To test our proposal, we determined the ability of P4H to recognize Mtp (Figure 2). In essence, this analog has two C-4 carbons and thus always displays both ring puckers (72). Mtp has a trans/cis ratio that is between that of Pro and flp (44). We find that P4H does not hydroxylate either C-4 carbon of Mtp, and that Mtp does not inhibit P4H activity. These results refine our proposal by suggesting a proline residue with C^γ-exo pucker does not bind to the active site of the enzyme.

Our data suggest a means by which P4H diminishes product inhibition, which is often detrimental to enzyme function (73, 74). The stereoelectronic consequences of catalysis by P4H convert the Pro substrate into a Hyp product, which has a greater preference for a C^γ-exo ring pucker and trans peptide bond. These changes discourage P4H from binding previously hydroxylated collagen strands.

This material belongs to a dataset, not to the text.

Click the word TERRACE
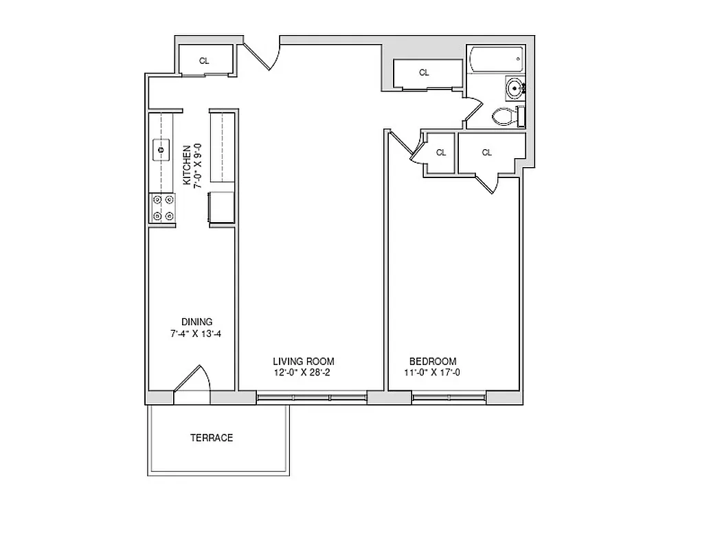(211, 438)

A similar mechanism to avert product inhibition is employed by oligosaccharyl transferase, which catalyzes the formation of a cis amide bond during the N-glycosylation of asparagine residues. Isomerization to the trans conformations takes place after product release and prevents the product from binding again to the enzyme (75).

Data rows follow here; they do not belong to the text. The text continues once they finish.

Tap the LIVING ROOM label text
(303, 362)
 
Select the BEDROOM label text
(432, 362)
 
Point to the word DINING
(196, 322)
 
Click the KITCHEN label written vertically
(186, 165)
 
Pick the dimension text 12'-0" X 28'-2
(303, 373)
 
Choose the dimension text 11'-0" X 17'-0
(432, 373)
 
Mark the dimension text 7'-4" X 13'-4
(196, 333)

A summarial model for substrate recognition by P4H is shown in Figure 7. This model is based on the data herein, as well as known structures of Pro and Hyp. Previously, we used X-ray diffraction analysis to determine the three-dimensional structures of crystalline AcProOMe and AcHypOMe (76). In these structures, AcProOMe has a cis peptide bond and C^γ-endo ring pucker, and AcHypOMe has a trans peptide bond and C^γ-exo ring pucker. In the model, the iron(IV)-oxo species is proximal to the proR hydrogen on C-4 of Pro, which is the single atom on the pyrrolidine ring that is farthest from the main chain of the peptide substrate. Thus, the hydrogen atom to be abstracted reaches most deeply into the enzymic active site. Hydroxylation then promotes a conformational change in the product that the P4H active site is unable to accommodate.

Figure 7.

Putative model for substrate recognition by P4H. The Pro residue of the substrate has a cis peptide bond and C^γ-endo ring pucker; the iron(IV)-oxo speices is in a position to remove the proR hydrogen on C-4 (31). Hydroxylation changes the preferred conformation, and the Hyp residue of the product has a trans peptide bond and C^γ-exo ring pucker. The structures of Pro and Hyp are actual fragments of the crystal structures of AcProOMe and AcHypOMe (76), and are aligned such that the nitrogen and its three pendant carbons are in spatial alignment.

Conclusions

We have discovered two novel substrates for P4H: flp and Thp. These analogs demonstrate for the first time that perturbations can be made at the 4-position of a proline substrate with retention of high P4H activity. Other proline analogs investigated, Flp, Kep and Mtp, are not recognized by P4H. A comparison of the conformational preferences of these five proline analogs, along with Pro and Hyp, shows that proline analogs that prefer conformations similar to Pro—the substrate—are accepted by P4H, whereas analogs that are similar to Hyp—the product—are not. Therefore, the P4H-catalyzed formation of Hyp promotes conformational changes that limit product inhibition. Moreover, each analog that binds to the active site of P4H is also a substrate, indicating that the enzyme discriminates at the level of substrate binding rather than substrate turnover. The highly reactive iron(IV)-oxo species that forms in the active site of P4H is perhaps the most powerful oxidizing agent in biology (30), and must therefore be sequestered deeply within its enzymic active site. Hence, P4H has an imperative for forming a snug complex with its substrate, and appears to do so.